2) Generating placement location candidates: The intervals generated in the previous step are first sorted in increasing order based on their left endpoints. We then iterate through these intervals, and as soon as we accumulate enough vertically aligned segments to match the height of the register candidate, we identify a valid placement location candidate. Figure 5 illustrates some potential placement location candidates for our running example.



Figure 5: Inserting register candidate (black dotted boundary) into placement location candidates (A and B) generated from the intervals. The candidate with the lowest cost is selected.

If no suitable placement locations are found within the initial window, the window is shifted horizontally by  $W_X$  units in both left and right directions, up to  $T_M$  times. If a valid location still cannot be found, the algorithm falls back to the next smaller register size and repeats the process until a feasible placement is identified.

3) Evaluating placement location candidates: We evaluate the quality of each placement location candidate using the procedure described in Algorithm 3. Given that we maintain grid density information in an appropriate data structure, we first compute the additional area introduced by the current register candidate across the bins it spans.
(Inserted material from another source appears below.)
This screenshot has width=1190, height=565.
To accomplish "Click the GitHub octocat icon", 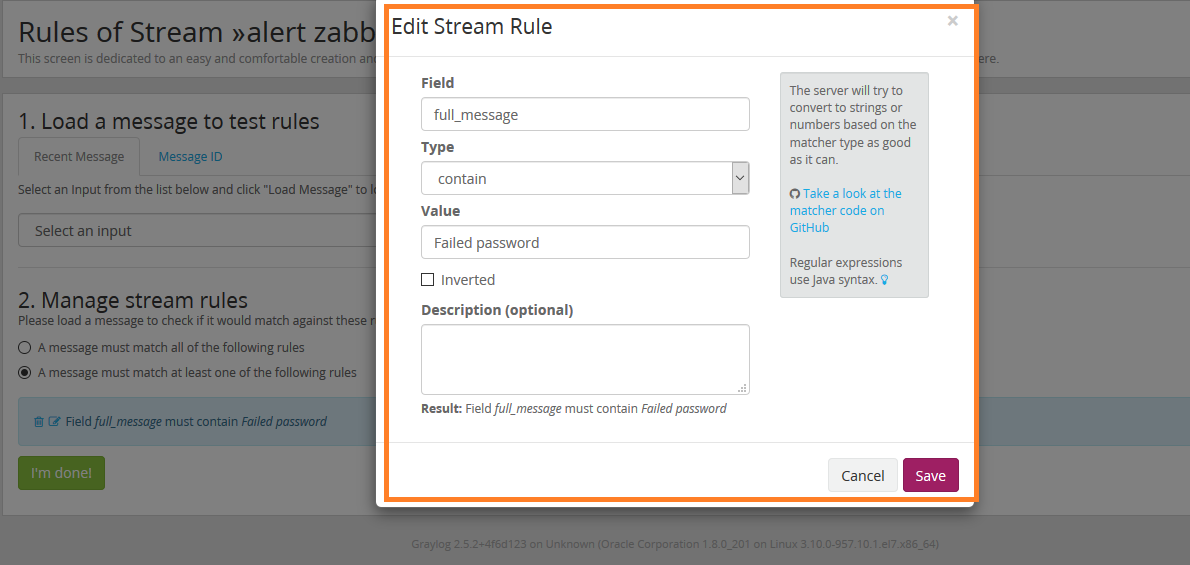I will [795, 194].
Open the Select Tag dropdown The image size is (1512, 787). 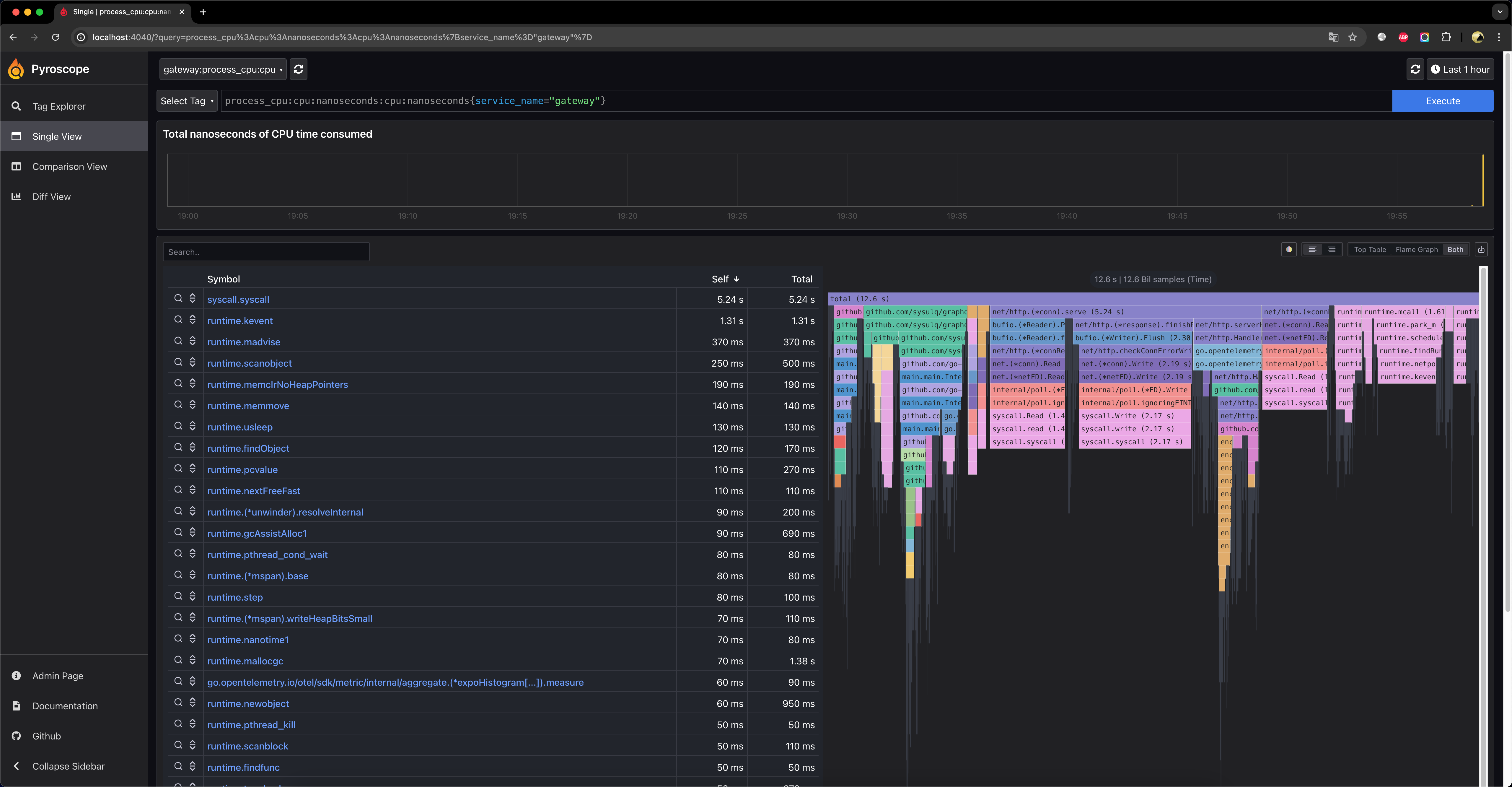[187, 101]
For each bin that exceeds its capacity threshold  $\epsilon$ , we increase the placement cost by a penalty factor  $\lambda$ .

To account for timing, our aim is to minimize the distance between each register pin and its corresponding driver (precursor) pin. Reducing this distance inherently improves timing by lowering the TNS, as signal propagation delays are shortened.

This cost function, which penalizes both bin overflows and poor timing, ensures that placement candidates with fewer bin density violations and better timing characteristics are favored. Once all candidates are evaluated, the one with the lowest overall cost is selected. The register candidate is then placed at that location, and the grid density data structure is updated accordingly.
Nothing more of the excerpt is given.